Three, write when you’ve got something to say. Remember your creative writing classes and English Literature classes remember things like theme and mood. What is this story about? Is there anything that all of us hacks writing fan fiction forgot to write? Correct that oversight! If there is a cool scene in your head, figure out how the characters got there and where they go after the scene is over.
Four, don’t worry about being original. According to Aristotle, there are only eight plotlines. We all could have stopped writing after William Shakespeare died, but we didn’t. You can teach a new dog an old trick. If I had an original bone in my body, I would be writing an original novel instead of messing around with fan fiction.
Five, write what you know. (The fact that I’m writing fanfiction for cartoons is pretty humiliating.) If you don't know it, then read up on it. Odds are, you will write about what interests you. People naturally get good at what they're interested in.
Six, write it out and write from the heart. You don’t have to pander to the masses until the second rewrite. Get what you want to say out on paper (or pixels) before you forget what you want to say. You can always go back and edit it for television later. A lot of controversial subjects find their way into science fiction because they can be disguised.
Seven, if you’re not making money and not having fun, don’t do it. You don’t owe us anything.
Eight, if you got a clear idea of what you want to say, don’t get sidetracked. Don’t let advice like this or bad reviews distract you. Until we offer to write it for you, you are your own boss. Don’t fill your stories with unnecessary fat. Keep it lean and mean!
Update: A lot of time has passed since I've written my profile. Perhaps I should update it with some other painful lessons I've learned since I've started posting. Mind you, the tips I give below are only applicable if you're interested in having people actually read and review your stories.
First of all, when you post your chapters, be sure to format them so that they're readable. I can't tell you how many times I've skipped a story because all the words were crammed into huge crowded paragraphs or the whole thing was in bold face. Use the preview function on this website people, or it won't matter if you're writing Shakespeare or not.
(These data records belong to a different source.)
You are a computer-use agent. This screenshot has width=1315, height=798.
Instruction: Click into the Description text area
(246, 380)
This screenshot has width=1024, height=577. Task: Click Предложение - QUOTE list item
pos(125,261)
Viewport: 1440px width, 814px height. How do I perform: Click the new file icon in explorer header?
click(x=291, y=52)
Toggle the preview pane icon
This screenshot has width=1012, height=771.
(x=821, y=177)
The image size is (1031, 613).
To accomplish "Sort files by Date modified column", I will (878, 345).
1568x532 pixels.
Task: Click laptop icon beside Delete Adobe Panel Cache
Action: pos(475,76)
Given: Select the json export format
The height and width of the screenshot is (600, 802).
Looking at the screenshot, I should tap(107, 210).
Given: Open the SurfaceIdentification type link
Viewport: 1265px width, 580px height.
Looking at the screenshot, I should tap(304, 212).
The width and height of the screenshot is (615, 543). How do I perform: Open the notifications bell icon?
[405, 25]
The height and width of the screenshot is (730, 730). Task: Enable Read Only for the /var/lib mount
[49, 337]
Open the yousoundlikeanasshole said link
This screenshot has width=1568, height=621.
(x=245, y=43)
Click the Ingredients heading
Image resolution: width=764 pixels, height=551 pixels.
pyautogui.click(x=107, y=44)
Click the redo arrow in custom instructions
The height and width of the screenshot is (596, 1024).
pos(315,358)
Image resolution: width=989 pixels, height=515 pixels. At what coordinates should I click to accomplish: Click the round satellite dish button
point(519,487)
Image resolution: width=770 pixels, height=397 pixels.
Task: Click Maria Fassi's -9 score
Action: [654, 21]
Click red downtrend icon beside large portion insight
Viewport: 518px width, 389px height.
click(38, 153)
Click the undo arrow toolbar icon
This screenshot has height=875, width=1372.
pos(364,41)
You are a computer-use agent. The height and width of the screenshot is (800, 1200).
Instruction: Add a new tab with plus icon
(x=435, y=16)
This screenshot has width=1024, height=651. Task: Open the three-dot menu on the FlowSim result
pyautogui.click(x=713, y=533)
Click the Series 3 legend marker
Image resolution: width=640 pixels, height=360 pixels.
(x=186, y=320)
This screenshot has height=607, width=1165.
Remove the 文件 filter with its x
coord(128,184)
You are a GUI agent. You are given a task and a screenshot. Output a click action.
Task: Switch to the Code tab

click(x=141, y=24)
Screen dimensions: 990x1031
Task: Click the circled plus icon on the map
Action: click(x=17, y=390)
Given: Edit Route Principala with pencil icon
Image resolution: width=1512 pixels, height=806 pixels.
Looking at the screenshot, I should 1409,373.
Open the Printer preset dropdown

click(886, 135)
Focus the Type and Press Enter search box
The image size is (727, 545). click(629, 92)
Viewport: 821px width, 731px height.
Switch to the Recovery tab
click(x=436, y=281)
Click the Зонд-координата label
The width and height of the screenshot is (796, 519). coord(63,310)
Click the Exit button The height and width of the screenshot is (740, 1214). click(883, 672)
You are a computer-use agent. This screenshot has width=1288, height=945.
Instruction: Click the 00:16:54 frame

Second: Don't be afraid to proofread your own work. I usually print my stuff and proofread it with a pencil. You'd be surprised how many times a typo or bad phrase is invisible on the screen but leaps right out to you on the printed page. As a matter of fact, reading and rereading your own material can be a godsend when you get stuck. Many times I've come up with an ending by reading my own unfinished story and asking myself how I think it will end.
Third: Don't bother posting your story until you can come up with a decent name and summary to advertise it. If you can't come up with a one or two sentence summary, why should anyone want to read pages of your stuff?
Fourth: This one was a hard one for me to learn. Any review, even a negative review is better than no review. A review, positive or negative means that your work has affected someone enough that they wrote back. For me, if a story doesn't have one review per thousand words it usually means nobody is interested. And whatever you do, don't respond immediately to a negative review! Think about whether or not you want to respond at all. Take your time; lots of it. People send negative reviews for all sorts of reasons. Sometimes they even have something to do with something you posted.
As a final note, if you got what it takes to be the next J. K. Rowling, by all means stop posting to this website, get on with your book, and make some extra money! If you feel that you need some practice first, or just want to write for fun, share what you got with us. Although some of us out here can be jerks, most of us are inspiring writers like yourself who are only too happy to encourage a fellow author in need.
Well, I hope this helps more than it hurts. Good luck with your stories. They say that everybody has a good book in them or a story to tell. Go out and tell your story.